A statistic used for comparing the similarity of two samples.

Usage

sorensen(counts, margin = 1L, pairs = NULL, cpus = n_cpus())

Arguments

counts

A numeric matrix of count data (samples \(\times\) features). Typically contains absolute abundances (integer counts), though proportions are also accepted.

margin

The margin containing samples. 1 if samples are rows, 2 if samples are columns. Ignored when counts is a special object class (e.g. phyloseq). Default: 1

pairs

Which combinations of samples should distances be calculated for? The default value (NULL) calculates all-vs-all. Provide a numeric or logical vector specifying positions in the distance matrix to calculate. See examples.

cpus

How many parallel processing threads should be used.
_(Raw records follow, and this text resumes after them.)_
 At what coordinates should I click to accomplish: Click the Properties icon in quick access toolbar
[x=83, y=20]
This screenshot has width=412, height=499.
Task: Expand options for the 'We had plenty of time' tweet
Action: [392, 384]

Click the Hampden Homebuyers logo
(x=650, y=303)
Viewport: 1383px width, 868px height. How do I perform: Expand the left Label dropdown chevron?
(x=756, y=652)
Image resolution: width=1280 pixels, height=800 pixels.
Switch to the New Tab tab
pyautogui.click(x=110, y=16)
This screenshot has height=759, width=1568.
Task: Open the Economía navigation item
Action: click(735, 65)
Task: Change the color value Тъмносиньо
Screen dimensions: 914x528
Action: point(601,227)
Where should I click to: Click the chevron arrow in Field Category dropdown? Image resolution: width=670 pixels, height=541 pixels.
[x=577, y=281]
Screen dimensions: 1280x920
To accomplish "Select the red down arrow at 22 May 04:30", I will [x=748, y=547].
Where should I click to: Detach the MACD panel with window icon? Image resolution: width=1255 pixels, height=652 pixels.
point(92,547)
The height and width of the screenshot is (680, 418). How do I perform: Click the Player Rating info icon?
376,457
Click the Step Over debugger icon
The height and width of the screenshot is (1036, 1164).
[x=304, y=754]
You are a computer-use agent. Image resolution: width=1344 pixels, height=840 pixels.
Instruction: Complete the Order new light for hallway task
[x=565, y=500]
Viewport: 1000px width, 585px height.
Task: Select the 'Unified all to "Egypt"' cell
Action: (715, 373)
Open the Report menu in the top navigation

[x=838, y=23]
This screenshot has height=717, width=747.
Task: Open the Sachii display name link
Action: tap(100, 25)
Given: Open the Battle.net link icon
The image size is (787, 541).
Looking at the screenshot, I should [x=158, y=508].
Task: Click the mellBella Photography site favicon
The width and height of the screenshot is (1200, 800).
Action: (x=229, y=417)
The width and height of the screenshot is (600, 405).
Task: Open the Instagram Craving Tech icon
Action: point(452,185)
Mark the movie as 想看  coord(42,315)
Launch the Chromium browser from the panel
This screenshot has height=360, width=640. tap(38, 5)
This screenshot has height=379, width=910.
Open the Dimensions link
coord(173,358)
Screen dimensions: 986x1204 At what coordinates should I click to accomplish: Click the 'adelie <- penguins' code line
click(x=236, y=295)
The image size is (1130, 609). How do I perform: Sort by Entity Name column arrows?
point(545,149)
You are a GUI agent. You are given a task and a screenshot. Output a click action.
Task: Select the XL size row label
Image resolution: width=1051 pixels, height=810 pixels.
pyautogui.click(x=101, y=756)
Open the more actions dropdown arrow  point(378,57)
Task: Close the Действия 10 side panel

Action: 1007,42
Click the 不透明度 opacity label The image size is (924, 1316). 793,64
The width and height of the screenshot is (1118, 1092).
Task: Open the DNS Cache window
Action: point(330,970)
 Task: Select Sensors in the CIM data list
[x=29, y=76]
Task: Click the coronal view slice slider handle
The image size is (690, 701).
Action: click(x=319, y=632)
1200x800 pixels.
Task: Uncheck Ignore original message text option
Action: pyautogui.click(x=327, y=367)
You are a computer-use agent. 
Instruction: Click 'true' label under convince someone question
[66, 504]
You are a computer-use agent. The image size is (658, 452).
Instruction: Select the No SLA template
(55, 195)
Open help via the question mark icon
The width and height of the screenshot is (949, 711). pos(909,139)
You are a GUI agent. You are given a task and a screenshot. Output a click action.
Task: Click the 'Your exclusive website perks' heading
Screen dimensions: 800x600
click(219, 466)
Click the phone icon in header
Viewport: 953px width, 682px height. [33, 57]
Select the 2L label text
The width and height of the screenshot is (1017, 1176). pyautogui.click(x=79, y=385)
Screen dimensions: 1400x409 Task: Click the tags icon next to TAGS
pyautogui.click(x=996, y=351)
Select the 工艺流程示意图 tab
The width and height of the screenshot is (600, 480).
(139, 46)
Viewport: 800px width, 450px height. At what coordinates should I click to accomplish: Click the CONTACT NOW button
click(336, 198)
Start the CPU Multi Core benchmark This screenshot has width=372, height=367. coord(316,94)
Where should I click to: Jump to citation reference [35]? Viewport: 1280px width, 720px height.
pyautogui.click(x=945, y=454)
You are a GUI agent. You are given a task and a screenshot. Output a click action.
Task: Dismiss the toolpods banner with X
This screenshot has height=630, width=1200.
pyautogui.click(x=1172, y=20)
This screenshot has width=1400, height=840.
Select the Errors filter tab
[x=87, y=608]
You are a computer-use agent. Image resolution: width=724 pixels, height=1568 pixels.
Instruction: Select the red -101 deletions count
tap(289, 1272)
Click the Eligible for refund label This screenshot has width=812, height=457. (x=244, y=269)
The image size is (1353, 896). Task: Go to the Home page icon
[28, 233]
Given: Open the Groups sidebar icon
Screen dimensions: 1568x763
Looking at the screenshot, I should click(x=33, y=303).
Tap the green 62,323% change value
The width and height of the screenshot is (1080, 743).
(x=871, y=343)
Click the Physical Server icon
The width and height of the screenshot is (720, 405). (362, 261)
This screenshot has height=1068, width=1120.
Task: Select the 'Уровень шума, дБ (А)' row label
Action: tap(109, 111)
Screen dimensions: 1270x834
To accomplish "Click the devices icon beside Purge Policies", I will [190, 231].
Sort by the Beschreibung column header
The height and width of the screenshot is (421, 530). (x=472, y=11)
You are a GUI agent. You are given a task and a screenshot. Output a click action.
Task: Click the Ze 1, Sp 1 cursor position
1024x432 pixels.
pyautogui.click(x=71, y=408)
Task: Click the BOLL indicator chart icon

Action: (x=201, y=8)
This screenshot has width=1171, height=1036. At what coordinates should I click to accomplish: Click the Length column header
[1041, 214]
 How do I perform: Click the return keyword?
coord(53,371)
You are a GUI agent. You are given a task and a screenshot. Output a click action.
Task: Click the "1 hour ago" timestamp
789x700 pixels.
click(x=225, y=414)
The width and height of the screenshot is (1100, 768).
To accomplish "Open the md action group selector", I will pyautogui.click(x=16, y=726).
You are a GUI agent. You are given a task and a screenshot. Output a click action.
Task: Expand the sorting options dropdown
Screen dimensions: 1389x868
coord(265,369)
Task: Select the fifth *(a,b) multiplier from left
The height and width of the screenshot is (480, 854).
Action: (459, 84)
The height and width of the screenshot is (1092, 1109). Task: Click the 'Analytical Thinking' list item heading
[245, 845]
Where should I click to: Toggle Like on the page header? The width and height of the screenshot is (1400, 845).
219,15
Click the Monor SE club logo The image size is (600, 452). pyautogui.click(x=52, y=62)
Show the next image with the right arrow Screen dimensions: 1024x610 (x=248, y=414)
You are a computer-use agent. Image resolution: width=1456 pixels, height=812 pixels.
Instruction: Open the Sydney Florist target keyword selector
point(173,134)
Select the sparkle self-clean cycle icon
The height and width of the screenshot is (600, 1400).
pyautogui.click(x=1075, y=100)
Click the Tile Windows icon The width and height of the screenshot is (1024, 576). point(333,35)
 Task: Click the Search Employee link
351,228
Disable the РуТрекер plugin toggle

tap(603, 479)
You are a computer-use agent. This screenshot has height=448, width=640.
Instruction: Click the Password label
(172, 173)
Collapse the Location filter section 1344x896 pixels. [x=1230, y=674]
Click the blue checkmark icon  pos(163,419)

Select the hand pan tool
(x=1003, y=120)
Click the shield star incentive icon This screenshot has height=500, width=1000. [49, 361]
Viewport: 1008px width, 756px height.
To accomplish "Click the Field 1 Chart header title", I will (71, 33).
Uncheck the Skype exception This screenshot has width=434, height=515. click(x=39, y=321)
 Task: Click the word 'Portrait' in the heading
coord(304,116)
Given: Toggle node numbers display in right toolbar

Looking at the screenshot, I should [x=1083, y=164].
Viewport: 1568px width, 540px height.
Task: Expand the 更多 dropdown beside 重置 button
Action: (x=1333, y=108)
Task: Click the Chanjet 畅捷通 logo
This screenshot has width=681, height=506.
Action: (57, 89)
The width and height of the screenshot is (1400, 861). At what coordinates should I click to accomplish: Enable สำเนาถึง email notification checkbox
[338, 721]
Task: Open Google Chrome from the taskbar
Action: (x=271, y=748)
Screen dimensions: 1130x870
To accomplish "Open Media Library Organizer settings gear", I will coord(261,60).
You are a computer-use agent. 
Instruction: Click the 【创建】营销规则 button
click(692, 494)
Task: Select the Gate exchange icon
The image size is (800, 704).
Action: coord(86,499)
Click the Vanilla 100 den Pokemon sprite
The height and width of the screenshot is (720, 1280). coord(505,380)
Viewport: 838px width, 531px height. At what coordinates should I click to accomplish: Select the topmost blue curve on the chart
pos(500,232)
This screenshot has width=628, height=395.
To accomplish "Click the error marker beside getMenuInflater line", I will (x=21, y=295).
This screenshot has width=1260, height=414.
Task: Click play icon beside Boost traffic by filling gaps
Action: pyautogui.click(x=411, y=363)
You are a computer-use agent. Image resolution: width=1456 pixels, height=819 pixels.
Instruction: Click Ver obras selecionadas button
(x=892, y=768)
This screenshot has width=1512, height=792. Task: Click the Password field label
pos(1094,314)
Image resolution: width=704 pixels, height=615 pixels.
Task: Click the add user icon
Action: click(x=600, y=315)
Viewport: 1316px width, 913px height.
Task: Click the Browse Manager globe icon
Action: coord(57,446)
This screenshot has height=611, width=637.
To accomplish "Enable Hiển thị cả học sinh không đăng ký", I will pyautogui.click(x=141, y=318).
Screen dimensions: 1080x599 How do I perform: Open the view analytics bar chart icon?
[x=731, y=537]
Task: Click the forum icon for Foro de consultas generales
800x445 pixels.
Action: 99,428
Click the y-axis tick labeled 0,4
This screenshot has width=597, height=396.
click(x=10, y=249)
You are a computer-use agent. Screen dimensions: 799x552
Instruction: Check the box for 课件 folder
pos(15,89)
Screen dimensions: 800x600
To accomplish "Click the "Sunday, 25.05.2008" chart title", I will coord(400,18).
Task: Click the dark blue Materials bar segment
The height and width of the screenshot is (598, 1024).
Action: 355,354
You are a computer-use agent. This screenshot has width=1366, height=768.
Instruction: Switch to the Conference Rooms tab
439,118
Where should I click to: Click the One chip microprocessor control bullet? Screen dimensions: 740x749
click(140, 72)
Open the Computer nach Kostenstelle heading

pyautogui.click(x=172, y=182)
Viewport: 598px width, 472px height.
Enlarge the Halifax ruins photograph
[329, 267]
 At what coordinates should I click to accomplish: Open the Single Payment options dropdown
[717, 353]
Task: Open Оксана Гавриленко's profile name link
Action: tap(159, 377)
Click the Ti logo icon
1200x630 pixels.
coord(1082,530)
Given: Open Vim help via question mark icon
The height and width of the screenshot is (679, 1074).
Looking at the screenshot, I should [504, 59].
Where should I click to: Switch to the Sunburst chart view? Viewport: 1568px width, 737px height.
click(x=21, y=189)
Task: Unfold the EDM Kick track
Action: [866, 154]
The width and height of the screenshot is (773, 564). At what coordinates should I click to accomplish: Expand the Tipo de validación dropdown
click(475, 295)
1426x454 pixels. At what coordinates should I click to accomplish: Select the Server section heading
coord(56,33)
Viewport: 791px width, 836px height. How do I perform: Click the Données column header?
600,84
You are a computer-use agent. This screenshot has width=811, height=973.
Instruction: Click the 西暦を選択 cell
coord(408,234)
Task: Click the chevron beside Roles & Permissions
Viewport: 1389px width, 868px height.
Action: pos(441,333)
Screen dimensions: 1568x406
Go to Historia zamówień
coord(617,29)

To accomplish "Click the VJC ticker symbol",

The default, n_cpus(), will use all logical CPU cores.

Details

The Dice-Sorensen dissimilarity is defined as: $$\frac{2J}{(A + B)}$$

Where:

  • \(A\), \(B\) : Number of features in each sample.

  • \(J\) : Number of features in common (intersection).

Base R Equivalent:

x <- ex_counts[1,]
y <- ex_counts[2,]
2 * sum(x & y) / sum(x>0, y>0)

Input Types

The counts parameter is designed to accept a simple numeric matrix, but seamlessly supports objects from the following biological data packages:

  • phyloseq

  • rbiom

  • SummarizedExperiment

  • TreeSummarizedExperiment

For large datasets, standard matrix operations may be slow. See vignette('performance') for details on using optimized formats (e.g. sparse matrices) and parallel processing.

References

Sørensen, T. (1948). A method of establishing groups of equal amplitude in plant sociology based on similarity of species content. Kongelige Danske Videnskabernes Selskab, Biologiske Skrifter, 5, 1-34.

Dice, L. R. (1945). Measures of the amount of ecologic association between species. Ecology, 26(3), 297–302. doi:10.2307/1932409

See also

Examples

    sorensen(ex_counts)
#>           Saliva       Gums       Nose
#> Gums  0.11111111                      
#> Nose  0.20000000 0.09090909           
#> Stool 0.33333333 0.20000000 0.09090909